STATED TASK:
In the negotiation essay below, rewrite the stretch from "These traffic interactions" through "of every item.", substituting "grocery store" for "supermarket".

**** DOCUMENT TEXT

The Costs of Negotiation

>> Monday, March 8, 2010

Even though I have lived in California for 20 years, I still find the habits of California drivers a bit strange.  This morning I once again marveled at how much trouble drivers here have merging into a single lane when one lane is blocked due to construction or some other activity.  Instead of just automatically doing an alternate merge into the single lane, a whole series of elaborate games seems to be required.  The cars in the unblocked lane try to close the gap to prevent the blocked cars from changing lanes, and the cars in the blocked lane often feel the need to engage in a lot of hand signals and gestures in order to continue on their way, or they just sit and wait until all the traffic has passed.  Something similar happens when we have to empty out a crowded parking structure, which takes forever when the roads are congested.  A lot of drivers feel the need to ask for permission to enter the road instead of just nudging their way out of the structure and into the moving traffic.  As a former New Yorker, where we tend to go first and ask questions later, I find these slowdowns maddening. 

These traffic interactions seem like a good metaphor for the costs of negotiation.  I am reminded that we are not always better off if we must get into a whole give-and-take with the other party every time we find ourselves in conflict.  Lots of conflicts would be resolved more efficiently if we all just followed some clear and simple rules.  For example, when two cars arrive at an intersection at the same time, just yield to the car on the right.  You don't need to go through a whole series of waving and gesturing motions with the other driver to decide who should proceed first.  Just as when you go to the supermarket, you're probably happy that you don't have to haggle over the price of every item.

********
**** ENTRIES

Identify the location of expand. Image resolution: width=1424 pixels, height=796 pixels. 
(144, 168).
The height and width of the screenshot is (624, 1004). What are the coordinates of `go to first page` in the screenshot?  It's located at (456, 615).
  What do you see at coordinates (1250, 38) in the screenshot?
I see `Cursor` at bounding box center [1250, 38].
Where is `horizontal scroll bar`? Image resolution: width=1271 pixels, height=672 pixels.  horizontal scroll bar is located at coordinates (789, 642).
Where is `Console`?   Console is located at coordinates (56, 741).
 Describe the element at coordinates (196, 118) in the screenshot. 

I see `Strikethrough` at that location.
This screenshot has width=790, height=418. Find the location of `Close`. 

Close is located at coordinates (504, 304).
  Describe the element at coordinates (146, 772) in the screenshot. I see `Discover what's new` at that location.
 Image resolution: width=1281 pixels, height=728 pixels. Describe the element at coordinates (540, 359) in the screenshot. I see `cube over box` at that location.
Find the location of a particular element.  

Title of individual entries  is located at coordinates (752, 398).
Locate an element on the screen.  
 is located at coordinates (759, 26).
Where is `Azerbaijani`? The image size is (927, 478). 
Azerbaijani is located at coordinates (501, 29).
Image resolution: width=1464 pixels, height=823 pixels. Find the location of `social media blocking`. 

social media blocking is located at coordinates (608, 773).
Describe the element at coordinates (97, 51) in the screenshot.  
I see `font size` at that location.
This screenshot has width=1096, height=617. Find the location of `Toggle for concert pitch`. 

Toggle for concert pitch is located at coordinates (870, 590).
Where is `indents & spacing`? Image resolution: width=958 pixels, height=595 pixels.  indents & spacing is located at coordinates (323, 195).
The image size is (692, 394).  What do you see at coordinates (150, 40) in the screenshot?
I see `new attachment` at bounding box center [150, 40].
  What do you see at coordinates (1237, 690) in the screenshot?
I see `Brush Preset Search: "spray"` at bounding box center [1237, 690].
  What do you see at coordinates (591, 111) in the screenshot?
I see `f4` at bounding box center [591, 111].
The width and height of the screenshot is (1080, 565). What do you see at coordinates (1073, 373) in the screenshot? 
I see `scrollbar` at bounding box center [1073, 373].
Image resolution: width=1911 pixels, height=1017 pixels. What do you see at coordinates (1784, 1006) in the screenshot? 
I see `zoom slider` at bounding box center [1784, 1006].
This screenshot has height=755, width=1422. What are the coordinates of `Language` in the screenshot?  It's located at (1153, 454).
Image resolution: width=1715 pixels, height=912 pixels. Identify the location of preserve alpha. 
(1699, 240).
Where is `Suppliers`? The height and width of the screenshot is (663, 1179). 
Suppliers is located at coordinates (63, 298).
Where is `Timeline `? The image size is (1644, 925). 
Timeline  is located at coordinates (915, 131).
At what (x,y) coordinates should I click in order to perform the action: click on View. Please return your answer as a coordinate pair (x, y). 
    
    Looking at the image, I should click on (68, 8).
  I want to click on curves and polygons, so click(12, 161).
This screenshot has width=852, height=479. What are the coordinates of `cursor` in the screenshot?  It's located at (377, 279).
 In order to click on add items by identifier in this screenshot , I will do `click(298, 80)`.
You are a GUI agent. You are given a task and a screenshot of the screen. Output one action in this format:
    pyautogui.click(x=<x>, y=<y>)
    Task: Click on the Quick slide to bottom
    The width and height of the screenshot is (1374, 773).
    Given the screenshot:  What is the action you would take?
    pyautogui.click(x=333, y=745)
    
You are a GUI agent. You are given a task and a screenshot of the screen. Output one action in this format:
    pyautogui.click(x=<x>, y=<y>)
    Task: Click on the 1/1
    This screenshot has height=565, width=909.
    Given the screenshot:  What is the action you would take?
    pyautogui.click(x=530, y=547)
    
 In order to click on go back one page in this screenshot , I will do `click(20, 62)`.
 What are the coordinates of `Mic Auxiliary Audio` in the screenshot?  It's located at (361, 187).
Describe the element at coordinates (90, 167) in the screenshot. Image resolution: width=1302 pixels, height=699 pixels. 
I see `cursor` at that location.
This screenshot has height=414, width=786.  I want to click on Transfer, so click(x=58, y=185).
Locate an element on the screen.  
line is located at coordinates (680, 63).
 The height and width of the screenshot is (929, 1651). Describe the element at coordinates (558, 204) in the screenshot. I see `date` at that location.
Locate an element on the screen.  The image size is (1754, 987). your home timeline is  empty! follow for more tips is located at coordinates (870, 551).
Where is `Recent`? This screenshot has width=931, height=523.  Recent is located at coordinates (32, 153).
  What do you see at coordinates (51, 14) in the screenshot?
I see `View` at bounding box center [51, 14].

********

TASK RESPONSE:
These traffic interactions seem like a good metaphor for the costs of negotiation.  I am reminded that we are not always better off if we must get into a whole give-and-take with the other party every time we find ourselves in conflict.  Lots of conflicts would be resolved more efficiently if we all just followed some clear and simple rules.  For example, when two cars arrive at an intersection at the same time, just yield to the car on the right.  You don't need to go through a whole series of waving and gesturing motions with the other driver to decide who should proceed first.  Just as when you go to the grocery store, you're probably happy that you don't have to haggle over the price of every item.